══ MATERIAL FOR THE TASK

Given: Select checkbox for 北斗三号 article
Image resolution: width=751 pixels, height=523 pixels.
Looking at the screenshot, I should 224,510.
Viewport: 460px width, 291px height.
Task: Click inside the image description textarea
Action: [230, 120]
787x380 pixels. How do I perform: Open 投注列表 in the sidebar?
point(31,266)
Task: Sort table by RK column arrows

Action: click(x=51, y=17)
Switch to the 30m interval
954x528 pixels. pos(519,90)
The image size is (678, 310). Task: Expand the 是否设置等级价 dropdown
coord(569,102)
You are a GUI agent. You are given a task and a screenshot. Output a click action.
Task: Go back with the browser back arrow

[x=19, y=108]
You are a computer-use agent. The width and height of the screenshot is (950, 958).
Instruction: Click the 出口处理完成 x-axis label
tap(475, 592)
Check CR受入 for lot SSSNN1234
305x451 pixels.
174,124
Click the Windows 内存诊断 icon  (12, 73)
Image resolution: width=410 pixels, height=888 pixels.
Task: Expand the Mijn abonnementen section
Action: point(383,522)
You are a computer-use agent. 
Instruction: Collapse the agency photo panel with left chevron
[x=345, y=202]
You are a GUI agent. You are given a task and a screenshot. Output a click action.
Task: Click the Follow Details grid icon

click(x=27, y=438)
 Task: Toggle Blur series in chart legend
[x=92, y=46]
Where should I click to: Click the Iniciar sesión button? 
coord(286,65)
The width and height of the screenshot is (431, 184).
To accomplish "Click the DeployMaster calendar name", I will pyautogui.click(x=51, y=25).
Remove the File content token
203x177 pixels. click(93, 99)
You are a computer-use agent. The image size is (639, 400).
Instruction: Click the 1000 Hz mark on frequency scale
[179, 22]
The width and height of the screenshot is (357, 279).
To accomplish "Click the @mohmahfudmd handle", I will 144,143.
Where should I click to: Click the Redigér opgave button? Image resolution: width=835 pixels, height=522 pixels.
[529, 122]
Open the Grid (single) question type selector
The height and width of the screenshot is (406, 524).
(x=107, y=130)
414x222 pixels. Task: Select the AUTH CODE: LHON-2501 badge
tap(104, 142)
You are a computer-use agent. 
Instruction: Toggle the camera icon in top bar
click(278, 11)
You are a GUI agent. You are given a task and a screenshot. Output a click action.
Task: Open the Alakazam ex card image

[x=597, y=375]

════

**PROBLEM REQUIREMENTS:** Repeat each line above exactly as written.

**EXERCISE RESPONSE:**
Given: Select checkbox for 北斗三号 article
Image resolution: width=751 pixels, height=523 pixels.
Looking at the screenshot, I should 224,510.
Viewport: 460px width, 291px height.
Task: Click inside the image description textarea
Action: [230, 120]
787x380 pixels. How do I perform: Open 投注列表 in the sidebar?
point(31,266)
Task: Sort table by RK column arrows

Action: click(x=51, y=17)
Switch to the 30m interval
954x528 pixels. pos(519,90)
The image size is (678, 310). Task: Expand the 是否设置等级价 dropdown
coord(569,102)
You are a GUI agent. You are given a task and a screenshot. Output a click action.
Task: Go back with the browser back arrow

[x=19, y=108]
You are a computer-use agent. The width and height of the screenshot is (950, 958).
Instruction: Click the 出口处理完成 x-axis label
tap(475, 592)
Check CR受入 for lot SSSNN1234
305x451 pixels.
174,124
Click the Windows 内存诊断 icon  (12, 73)
Image resolution: width=410 pixels, height=888 pixels.
Task: Expand the Mijn abonnementen section
Action: point(383,522)
You are a computer-use agent. 
Instruction: Collapse the agency photo panel with left chevron
[x=345, y=202]
You are a GUI agent. You are given a task and a screenshot. Output a click action.
Task: Click the Follow Details grid icon

click(x=27, y=438)
 Task: Toggle Blur series in chart legend
[x=92, y=46]
Where should I click to: Click the Iniciar sesión button? 
coord(286,65)
The width and height of the screenshot is (431, 184).
To accomplish "Click the DeployMaster calendar name", I will pyautogui.click(x=51, y=25).
Remove the File content token
203x177 pixels. click(93, 99)
You are a computer-use agent. The image size is (639, 400).
Instruction: Click the 1000 Hz mark on frequency scale
[179, 22]
The width and height of the screenshot is (357, 279).
To accomplish "Click the @mohmahfudmd handle", I will 144,143.
Where should I click to: Click the Redigér opgave button? Image resolution: width=835 pixels, height=522 pixels.
[529, 122]
Open the Grid (single) question type selector
The height and width of the screenshot is (406, 524).
(x=107, y=130)
414x222 pixels. Task: Select the AUTH CODE: LHON-2501 badge
tap(104, 142)
You are a computer-use agent. 
Instruction: Toggle the camera icon in top bar
click(278, 11)
You are a GUI agent. You are given a task and a screenshot. Output a click action.
Task: Open the Alakazam ex card image

[x=597, y=375]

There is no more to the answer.